WORK REQUIRED: Would you write the data out once more, exactly as it is?

DATASET CONTENT:
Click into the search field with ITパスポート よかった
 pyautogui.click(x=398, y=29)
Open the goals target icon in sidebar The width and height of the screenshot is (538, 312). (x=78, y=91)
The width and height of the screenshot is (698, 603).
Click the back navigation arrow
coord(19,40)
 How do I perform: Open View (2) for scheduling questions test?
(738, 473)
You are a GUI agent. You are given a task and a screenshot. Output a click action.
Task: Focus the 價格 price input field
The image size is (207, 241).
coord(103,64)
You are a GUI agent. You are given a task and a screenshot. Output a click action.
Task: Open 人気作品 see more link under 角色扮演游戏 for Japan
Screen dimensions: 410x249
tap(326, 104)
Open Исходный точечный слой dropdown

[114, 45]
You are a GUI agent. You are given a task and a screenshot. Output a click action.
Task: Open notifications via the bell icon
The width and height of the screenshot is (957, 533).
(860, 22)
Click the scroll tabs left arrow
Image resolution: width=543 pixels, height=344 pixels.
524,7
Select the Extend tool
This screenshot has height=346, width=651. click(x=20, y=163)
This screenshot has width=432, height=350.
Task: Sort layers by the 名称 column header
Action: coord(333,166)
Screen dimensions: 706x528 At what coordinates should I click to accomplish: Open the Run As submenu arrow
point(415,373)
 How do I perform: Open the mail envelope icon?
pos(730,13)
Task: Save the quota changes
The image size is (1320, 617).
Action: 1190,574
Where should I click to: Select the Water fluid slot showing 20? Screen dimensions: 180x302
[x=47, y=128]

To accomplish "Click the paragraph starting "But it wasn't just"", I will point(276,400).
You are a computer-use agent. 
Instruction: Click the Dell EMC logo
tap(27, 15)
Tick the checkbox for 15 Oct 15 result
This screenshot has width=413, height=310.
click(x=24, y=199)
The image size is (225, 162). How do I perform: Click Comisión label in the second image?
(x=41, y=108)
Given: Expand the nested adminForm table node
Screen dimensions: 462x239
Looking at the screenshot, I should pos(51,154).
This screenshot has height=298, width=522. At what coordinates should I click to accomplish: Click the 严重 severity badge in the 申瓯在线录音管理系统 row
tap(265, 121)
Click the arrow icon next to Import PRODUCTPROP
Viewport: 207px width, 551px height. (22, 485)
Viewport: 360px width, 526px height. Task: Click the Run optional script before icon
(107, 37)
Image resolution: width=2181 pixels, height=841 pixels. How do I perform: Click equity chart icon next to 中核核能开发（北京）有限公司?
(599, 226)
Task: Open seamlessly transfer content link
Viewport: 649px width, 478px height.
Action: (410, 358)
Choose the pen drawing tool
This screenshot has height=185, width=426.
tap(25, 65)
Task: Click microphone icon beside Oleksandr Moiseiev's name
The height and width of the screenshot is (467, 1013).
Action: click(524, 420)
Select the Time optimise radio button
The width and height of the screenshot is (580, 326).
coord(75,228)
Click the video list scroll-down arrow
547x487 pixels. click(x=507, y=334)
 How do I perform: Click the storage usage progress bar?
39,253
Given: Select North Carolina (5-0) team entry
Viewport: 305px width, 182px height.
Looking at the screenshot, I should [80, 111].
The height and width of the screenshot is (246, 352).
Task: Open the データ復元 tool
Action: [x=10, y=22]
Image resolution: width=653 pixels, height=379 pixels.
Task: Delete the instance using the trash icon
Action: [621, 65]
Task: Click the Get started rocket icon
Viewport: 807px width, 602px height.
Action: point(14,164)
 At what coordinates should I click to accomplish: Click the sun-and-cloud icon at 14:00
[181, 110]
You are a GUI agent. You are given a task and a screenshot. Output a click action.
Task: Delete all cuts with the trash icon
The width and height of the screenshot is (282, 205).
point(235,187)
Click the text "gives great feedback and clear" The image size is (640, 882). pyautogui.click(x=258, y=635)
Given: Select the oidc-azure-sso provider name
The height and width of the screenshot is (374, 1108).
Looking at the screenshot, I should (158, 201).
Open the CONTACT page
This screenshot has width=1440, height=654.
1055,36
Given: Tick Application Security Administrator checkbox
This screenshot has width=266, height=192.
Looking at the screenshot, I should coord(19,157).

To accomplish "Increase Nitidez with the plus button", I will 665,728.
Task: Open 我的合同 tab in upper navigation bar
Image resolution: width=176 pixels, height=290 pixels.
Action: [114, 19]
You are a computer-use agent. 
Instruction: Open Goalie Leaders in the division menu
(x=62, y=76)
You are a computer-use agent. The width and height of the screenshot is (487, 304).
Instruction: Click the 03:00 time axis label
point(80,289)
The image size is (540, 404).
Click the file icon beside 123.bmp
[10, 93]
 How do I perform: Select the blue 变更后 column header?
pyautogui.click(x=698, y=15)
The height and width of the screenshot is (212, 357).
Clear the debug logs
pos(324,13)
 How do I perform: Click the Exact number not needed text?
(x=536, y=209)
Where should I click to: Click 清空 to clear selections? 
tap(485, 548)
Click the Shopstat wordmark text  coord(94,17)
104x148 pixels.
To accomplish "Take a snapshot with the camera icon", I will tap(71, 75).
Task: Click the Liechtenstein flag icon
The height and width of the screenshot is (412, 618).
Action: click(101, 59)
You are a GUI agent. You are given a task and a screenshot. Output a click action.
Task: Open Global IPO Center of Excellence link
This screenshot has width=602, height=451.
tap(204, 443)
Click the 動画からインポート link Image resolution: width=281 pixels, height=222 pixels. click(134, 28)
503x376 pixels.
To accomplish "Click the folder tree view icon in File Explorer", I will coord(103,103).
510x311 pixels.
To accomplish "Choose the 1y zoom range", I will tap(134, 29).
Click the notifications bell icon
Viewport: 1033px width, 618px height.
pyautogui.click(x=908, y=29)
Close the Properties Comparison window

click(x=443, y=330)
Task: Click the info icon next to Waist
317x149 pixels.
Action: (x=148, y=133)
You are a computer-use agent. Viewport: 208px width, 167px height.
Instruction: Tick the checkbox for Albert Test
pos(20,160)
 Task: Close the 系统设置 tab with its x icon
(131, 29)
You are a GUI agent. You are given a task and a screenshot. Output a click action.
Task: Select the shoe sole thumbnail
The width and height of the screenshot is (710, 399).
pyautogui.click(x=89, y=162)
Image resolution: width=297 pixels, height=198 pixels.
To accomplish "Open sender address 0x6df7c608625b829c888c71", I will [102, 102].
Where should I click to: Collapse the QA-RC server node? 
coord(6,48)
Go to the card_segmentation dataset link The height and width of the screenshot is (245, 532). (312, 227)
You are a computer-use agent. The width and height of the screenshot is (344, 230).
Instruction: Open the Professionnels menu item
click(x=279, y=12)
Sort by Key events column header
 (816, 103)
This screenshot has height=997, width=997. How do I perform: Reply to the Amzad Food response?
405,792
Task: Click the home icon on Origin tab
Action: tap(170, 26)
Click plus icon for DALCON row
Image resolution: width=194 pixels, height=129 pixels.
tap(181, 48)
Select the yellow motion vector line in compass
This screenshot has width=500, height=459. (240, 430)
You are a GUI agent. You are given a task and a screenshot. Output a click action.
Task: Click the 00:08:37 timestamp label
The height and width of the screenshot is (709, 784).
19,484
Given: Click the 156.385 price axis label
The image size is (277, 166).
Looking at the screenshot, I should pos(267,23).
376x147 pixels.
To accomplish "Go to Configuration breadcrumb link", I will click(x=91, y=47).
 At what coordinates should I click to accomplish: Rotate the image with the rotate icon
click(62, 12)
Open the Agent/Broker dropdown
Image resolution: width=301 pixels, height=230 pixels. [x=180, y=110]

OUTPUT:
Click into the search field with ITパスポート よかった
 pyautogui.click(x=398, y=29)
Open the goals target icon in sidebar The width and height of the screenshot is (538, 312). (x=78, y=91)
The width and height of the screenshot is (698, 603).
Click the back navigation arrow
coord(19,40)
 How do I perform: Open View (2) for scheduling questions test?
(738, 473)
You are a GUI agent. You are given a task and a screenshot. Output a click action.
Task: Focus the 價格 price input field
The image size is (207, 241).
coord(103,64)
You are a GUI agent. You are given a task and a screenshot. Output a click action.
Task: Open 人気作品 see more link under 角色扮演游戏 for Japan
Screen dimensions: 410x249
tap(326, 104)
Open Исходный точечный слой dropdown

[114, 45]
You are a GUI agent. You are given a task and a screenshot. Output a click action.
Task: Open notifications via the bell icon
The width and height of the screenshot is (957, 533).
(860, 22)
Click the scroll tabs left arrow
Image resolution: width=543 pixels, height=344 pixels.
524,7
Select the Extend tool
This screenshot has height=346, width=651. click(x=20, y=163)
This screenshot has width=432, height=350.
Task: Sort layers by the 名称 column header
Action: coord(333,166)
Screen dimensions: 706x528 At what coordinates should I click to accomplish: Open the Run As submenu arrow
point(415,373)
 How do I perform: Open the mail envelope icon?
pos(730,13)
Task: Save the quota changes
The image size is (1320, 617).
Action: 1190,574
Where should I click to: Select the Water fluid slot showing 20? Screen dimensions: 180x302
[x=47, y=128]

To accomplish "Click the paragraph starting "But it wasn't just"", I will point(276,400).
You are a computer-use agent. 
Instruction: Click the Dell EMC logo
tap(27, 15)
Tick the checkbox for 15 Oct 15 result
This screenshot has width=413, height=310.
click(x=24, y=199)
The image size is (225, 162). How do I perform: Click Comisión label in the second image?
(x=41, y=108)
Given: Expand the nested adminForm table node
Screen dimensions: 462x239
Looking at the screenshot, I should pos(51,154).
This screenshot has height=298, width=522. At what coordinates should I click to accomplish: Click the 严重 severity badge in the 申瓯在线录音管理系统 row
tap(265, 121)
Click the arrow icon next to Import PRODUCTPROP
Viewport: 207px width, 551px height. (22, 485)
Viewport: 360px width, 526px height. Task: Click the Run optional script before icon
(107, 37)
Image resolution: width=2181 pixels, height=841 pixels. How do I perform: Click equity chart icon next to 中核核能开发（北京）有限公司?
(599, 226)
Task: Open seamlessly transfer content link
Viewport: 649px width, 478px height.
Action: (410, 358)
Choose the pen drawing tool
This screenshot has height=185, width=426.
tap(25, 65)
Task: Click microphone icon beside Oleksandr Moiseiev's name
The height and width of the screenshot is (467, 1013).
Action: click(524, 420)
Select the Time optimise radio button
The width and height of the screenshot is (580, 326).
coord(75,228)
Click the video list scroll-down arrow
547x487 pixels. click(x=507, y=334)
 How do I perform: Click the storage usage progress bar?
39,253
Given: Select North Carolina (5-0) team entry
Viewport: 305px width, 182px height.
Looking at the screenshot, I should [80, 111].
The height and width of the screenshot is (246, 352).
Task: Open the データ復元 tool
Action: [x=10, y=22]
Image resolution: width=653 pixels, height=379 pixels.
Task: Delete the instance using the trash icon
Action: [621, 65]
Task: Click the Get started rocket icon
Viewport: 807px width, 602px height.
Action: point(14,164)
 At what coordinates should I click to accomplish: Click the sun-and-cloud icon at 14:00
[181, 110]
You are a GUI agent. You are given a task and a screenshot. Output a click action.
Task: Delete all cuts with the trash icon
The width and height of the screenshot is (282, 205).
point(235,187)
Click the text "gives great feedback and clear" The image size is (640, 882). pyautogui.click(x=258, y=635)
Given: Select the oidc-azure-sso provider name
The height and width of the screenshot is (374, 1108).
Looking at the screenshot, I should (158, 201).
Open the CONTACT page
This screenshot has width=1440, height=654.
1055,36
Given: Tick Application Security Administrator checkbox
This screenshot has width=266, height=192.
Looking at the screenshot, I should coord(19,157).

To accomplish "Increase Nitidez with the plus button", I will 665,728.
Task: Open 我的合同 tab in upper navigation bar
Image resolution: width=176 pixels, height=290 pixels.
Action: [114, 19]
You are a computer-use agent. 
Instruction: Open Goalie Leaders in the division menu
(x=62, y=76)
You are a computer-use agent. The width and height of the screenshot is (487, 304).
Instruction: Click the 03:00 time axis label
point(80,289)
The image size is (540, 404).
Click the file icon beside 123.bmp
[10, 93]
 How do I perform: Select the blue 变更后 column header?
pyautogui.click(x=698, y=15)
The height and width of the screenshot is (212, 357).
Clear the debug logs
pos(324,13)
 How do I perform: Click the Exact number not needed text?
(x=536, y=209)
Where should I click to: Click 清空 to clear selections? 
tap(485, 548)
Click the Shopstat wordmark text  coord(94,17)
104x148 pixels.
To accomplish "Take a snapshot with the camera icon", I will tap(71, 75).
Task: Click the Liechtenstein flag icon
The height and width of the screenshot is (412, 618).
Action: click(101, 59)
You are a GUI agent. You are given a task and a screenshot. Output a click action.
Task: Open Global IPO Center of Excellence link
This screenshot has width=602, height=451.
tap(204, 443)
Click the 動画からインポート link Image resolution: width=281 pixels, height=222 pixels. click(134, 28)
503x376 pixels.
To accomplish "Click the folder tree view icon in File Explorer", I will coord(103,103).
510x311 pixels.
To accomplish "Choose the 1y zoom range", I will tap(134, 29).
Click the notifications bell icon
Viewport: 1033px width, 618px height.
pyautogui.click(x=908, y=29)
Close the Properties Comparison window

click(x=443, y=330)
Task: Click the info icon next to Waist
317x149 pixels.
Action: (x=148, y=133)
You are a computer-use agent. Viewport: 208px width, 167px height.
Instruction: Tick the checkbox for Albert Test
pos(20,160)
 Task: Close the 系统设置 tab with its x icon
(131, 29)
You are a GUI agent. You are given a task and a screenshot. Output a click action.
Task: Select the shoe sole thumbnail
The width and height of the screenshot is (710, 399).
pyautogui.click(x=89, y=162)
Image resolution: width=297 pixels, height=198 pixels.
To accomplish "Open sender address 0x6df7c608625b829c888c71", I will [102, 102].
Where should I click to: Collapse the QA-RC server node? 
coord(6,48)
Go to the card_segmentation dataset link The height and width of the screenshot is (245, 532). (312, 227)
You are a computer-use agent. The width and height of the screenshot is (344, 230).
Instruction: Open the Professionnels menu item
click(x=279, y=12)
Sort by Key events column header
 (816, 103)
This screenshot has height=997, width=997. How do I perform: Reply to the Amzad Food response?
405,792
Task: Click the home icon on Origin tab
Action: tap(170, 26)
Click plus icon for DALCON row
Image resolution: width=194 pixels, height=129 pixels.
tap(181, 48)
Select the yellow motion vector line in compass
This screenshot has width=500, height=459. (240, 430)
You are a GUI agent. You are given a task and a screenshot. Output a click action.
Task: Click the 00:08:37 timestamp label
The height and width of the screenshot is (709, 784).
19,484
Given: Click the 156.385 price axis label
The image size is (277, 166).
Looking at the screenshot, I should pos(267,23).
376x147 pixels.
To accomplish "Go to Configuration breadcrumb link", I will click(x=91, y=47).
 At what coordinates should I click to accomplish: Rotate the image with the rotate icon
click(62, 12)
Open the Agent/Broker dropdown
Image resolution: width=301 pixels, height=230 pixels. [x=180, y=110]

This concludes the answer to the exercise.